* **WHAT YOU NEED TO DO**
Turn every line of the rows below into a Markdown table with two columns, No and Line, numbering each line in order. Leave out blank lines.

* Start PROVIDED INFORMATION *

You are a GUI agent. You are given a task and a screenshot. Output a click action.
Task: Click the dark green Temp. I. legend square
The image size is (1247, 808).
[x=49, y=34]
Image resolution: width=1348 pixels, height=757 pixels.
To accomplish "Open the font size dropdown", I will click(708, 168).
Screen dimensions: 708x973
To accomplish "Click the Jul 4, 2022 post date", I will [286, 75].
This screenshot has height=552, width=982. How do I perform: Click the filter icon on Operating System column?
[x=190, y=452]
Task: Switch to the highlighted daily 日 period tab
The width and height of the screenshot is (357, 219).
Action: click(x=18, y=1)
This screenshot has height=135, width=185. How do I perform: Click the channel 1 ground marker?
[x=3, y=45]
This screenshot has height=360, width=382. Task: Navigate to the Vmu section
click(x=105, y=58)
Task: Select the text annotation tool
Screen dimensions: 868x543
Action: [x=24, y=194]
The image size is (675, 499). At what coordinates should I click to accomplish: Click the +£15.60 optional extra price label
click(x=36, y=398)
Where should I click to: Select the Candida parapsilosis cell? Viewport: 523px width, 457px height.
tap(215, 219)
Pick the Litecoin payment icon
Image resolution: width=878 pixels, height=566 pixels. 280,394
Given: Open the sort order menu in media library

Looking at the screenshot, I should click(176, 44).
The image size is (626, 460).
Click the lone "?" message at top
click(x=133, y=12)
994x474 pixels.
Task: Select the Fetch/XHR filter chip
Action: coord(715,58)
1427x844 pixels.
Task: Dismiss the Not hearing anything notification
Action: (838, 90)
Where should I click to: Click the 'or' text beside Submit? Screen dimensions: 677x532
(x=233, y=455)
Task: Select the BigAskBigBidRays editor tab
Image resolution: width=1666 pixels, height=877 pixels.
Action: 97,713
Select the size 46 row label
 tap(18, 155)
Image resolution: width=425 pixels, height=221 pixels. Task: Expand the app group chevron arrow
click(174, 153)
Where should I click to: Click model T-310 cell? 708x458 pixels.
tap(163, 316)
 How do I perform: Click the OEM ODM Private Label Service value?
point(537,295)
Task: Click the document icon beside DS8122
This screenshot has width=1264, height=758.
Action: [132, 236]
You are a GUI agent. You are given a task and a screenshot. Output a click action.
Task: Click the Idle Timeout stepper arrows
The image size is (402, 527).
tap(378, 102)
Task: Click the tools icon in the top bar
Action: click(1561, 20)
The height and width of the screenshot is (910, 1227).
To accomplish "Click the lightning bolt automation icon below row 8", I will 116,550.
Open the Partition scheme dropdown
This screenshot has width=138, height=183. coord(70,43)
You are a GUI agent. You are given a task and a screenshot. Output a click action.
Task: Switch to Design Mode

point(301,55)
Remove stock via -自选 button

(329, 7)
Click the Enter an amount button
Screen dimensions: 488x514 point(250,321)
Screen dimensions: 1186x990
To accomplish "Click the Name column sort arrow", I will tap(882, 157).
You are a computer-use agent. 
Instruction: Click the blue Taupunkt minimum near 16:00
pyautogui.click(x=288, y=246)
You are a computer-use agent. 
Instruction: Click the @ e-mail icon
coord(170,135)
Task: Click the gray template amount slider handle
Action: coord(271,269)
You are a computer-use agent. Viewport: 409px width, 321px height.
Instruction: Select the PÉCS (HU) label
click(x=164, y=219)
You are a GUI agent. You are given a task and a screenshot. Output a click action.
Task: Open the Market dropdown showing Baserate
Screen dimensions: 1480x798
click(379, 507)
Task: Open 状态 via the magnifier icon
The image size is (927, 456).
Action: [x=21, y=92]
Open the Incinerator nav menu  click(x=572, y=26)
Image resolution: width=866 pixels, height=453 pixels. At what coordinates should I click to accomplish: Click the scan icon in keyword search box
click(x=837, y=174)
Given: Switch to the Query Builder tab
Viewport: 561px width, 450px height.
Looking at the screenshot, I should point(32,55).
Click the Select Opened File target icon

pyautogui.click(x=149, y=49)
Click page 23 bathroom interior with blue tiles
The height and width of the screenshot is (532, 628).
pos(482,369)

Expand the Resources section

* End PROVIDED INFORMATION *

* **EXERCISE SOLUTION**
| No | Line |
|---|---|
| 1 | You are a GUI agent. You are given a task and a screenshot. Output a click action. |
| 2 | Task: Click the dark green Temp. I. legend square |
| 3 | The image size is (1247, 808). |
| 4 | [x=49, y=34] |
| 5 | Image resolution: width=1348 pixels, height=757 pixels. |
| 6 | To accomplish "Open the font size dropdown", I will click(708, 168). |
| 7 | Screen dimensions: 708x973 |
| 8 | To accomplish "Click the Jul 4, 2022 post date", I will [286, 75]. |
| 9 | This screenshot has height=552, width=982. How do I perform: Click the filter icon on Operating System column? |
| 10 | [x=190, y=452] |
| 11 | Task: Switch to the highlighted daily 日 period tab |
| 12 | The width and height of the screenshot is (357, 219). |
| 13 | Action: click(x=18, y=1) |
| 14 | This screenshot has height=135, width=185. How do I perform: Click the channel 1 ground marker? |
| 15 | [x=3, y=45] |
| 16 | This screenshot has height=360, width=382. Task: Navigate to the Vmu section |
| 17 | click(x=105, y=58) |
| 18 | Task: Select the text annotation tool |
| 19 | Screen dimensions: 868x543 |
| 20 | Action: [x=24, y=194] |
| 21 | The image size is (675, 499). At what coordinates should I click to accomplish: Click the +£15.60 optional extra price label |
| 22 | click(x=36, y=398) |
| 23 | Where should I click to: Select the Candida parapsilosis cell? Viewport: 523px width, 457px height. |
| 24 | tap(215, 219) |
| 25 | Pick the Litecoin payment icon |
| 26 | Image resolution: width=878 pixels, height=566 pixels. 280,394 |
| 27 | Given: Open the sort order menu in media library |
| 28 | Looking at the screenshot, I should click(176, 44). |
| 29 | The image size is (626, 460). |
| 30 | Click the lone "?" message at top |
| 31 | click(x=133, y=12) |
| 32 | 994x474 pixels. |
| 33 | Task: Select the Fetch/XHR filter chip |
| 34 | Action: coord(715,58) |
| 35 | 1427x844 pixels. |
| 36 | Task: Dismiss the Not hearing anything notification |
| 37 | Action: (838, 90) |
| 38 | Where should I click to: Click the 'or' text beside Submit? Screen dimensions: 677x532 |
| 39 | (x=233, y=455) |
| 40 | Task: Select the BigAskBigBidRays editor tab |
| 41 | Image resolution: width=1666 pixels, height=877 pixels. |
| 42 | Action: 97,713 |
| 43 | Select the size 46 row label |
| 44 |  tap(18, 155) |
| 45 | Image resolution: width=425 pixels, height=221 pixels. Task: Expand the app group chevron arrow |
| 46 | click(174, 153) |
| 47 | Where should I click to: Click model T-310 cell? 708x458 pixels. |
| 48 | tap(163, 316) |
| 49 |  How do I perform: Click the OEM ODM Private Label Service value? |
| 50 | point(537,295) |
| 51 | Task: Click the document icon beside DS8122 |
| 52 | This screenshot has width=1264, height=758. |
| 53 | Action: [132, 236] |
| 54 | You are a GUI agent. You are given a task and a screenshot. Output a click action. |
| 55 | Task: Click the Idle Timeout stepper arrows |
| 56 | The image size is (402, 527). |
| 57 | tap(378, 102) |
| 58 | Task: Click the tools icon in the top bar |
| 59 | Action: click(1561, 20) |
| 60 | The height and width of the screenshot is (910, 1227). |
| 61 | To accomplish "Click the lightning bolt automation icon below row 8", I will 116,550. |
| 62 | Open the Partition scheme dropdown |
| 63 | This screenshot has width=138, height=183. coord(70,43) |
| 64 | You are a GUI agent. You are given a task and a screenshot. Output a click action. |
| 65 | Task: Switch to Design Mode |
| 66 | point(301,55) |
| 67 | Remove stock via -自选 button |
| 68 | (329, 7) |
| 69 | Click the Enter an amount button |
| 70 | Screen dimensions: 488x514 point(250,321) |
| 71 | Screen dimensions: 1186x990 |
| 72 | To accomplish "Click the Name column sort arrow", I will tap(882, 157). |
| 73 | You are a computer-use agent.  |
| 74 | Instruction: Click the blue Taupunkt minimum near 16:00 |
| 75 | pyautogui.click(x=288, y=246) |
| 76 | You are a computer-use agent.  |
| 77 | Instruction: Click the @ e-mail icon |
| 78 | coord(170,135) |
| 79 | Task: Click the gray template amount slider handle |
| 80 | Action: coord(271,269) |
| 81 | You are a computer-use agent. Viewport: 409px width, 321px height. |
| 82 | Instruction: Select the PÉCS (HU) label |
| 83 | click(x=164, y=219) |
| 84 | You are a GUI agent. You are given a task and a screenshot. Output a click action. |
| 85 | Task: Open the Market dropdown showing Baserate |
| 86 | Screen dimensions: 1480x798 |
| 87 | click(379, 507) |
| 88 | Task: Open 状态 via the magnifier icon |
| 89 | The image size is (927, 456). |
| 90 | Action: [x=21, y=92] |
| 91 | Open the Incinerator nav menu  click(x=572, y=26) |
| 92 | Image resolution: width=866 pixels, height=453 pixels. At what coordinates should I click to accomplish: Click the scan icon in keyword search box |
| 93 | click(x=837, y=174) |
| 94 | Given: Switch to the Query Builder tab |
| 95 | Viewport: 561px width, 450px height. |
| 96 | Looking at the screenshot, I should point(32,55). |
| 97 | Click the Select Opened File target icon |
| 98 | pyautogui.click(x=149, y=49) |
| 99 | Click page 23 bathroom interior with blue tiles |
| 100 | The height and width of the screenshot is (532, 628). |
| 101 | pos(482,369) |
| 102 | Expand the Resources section |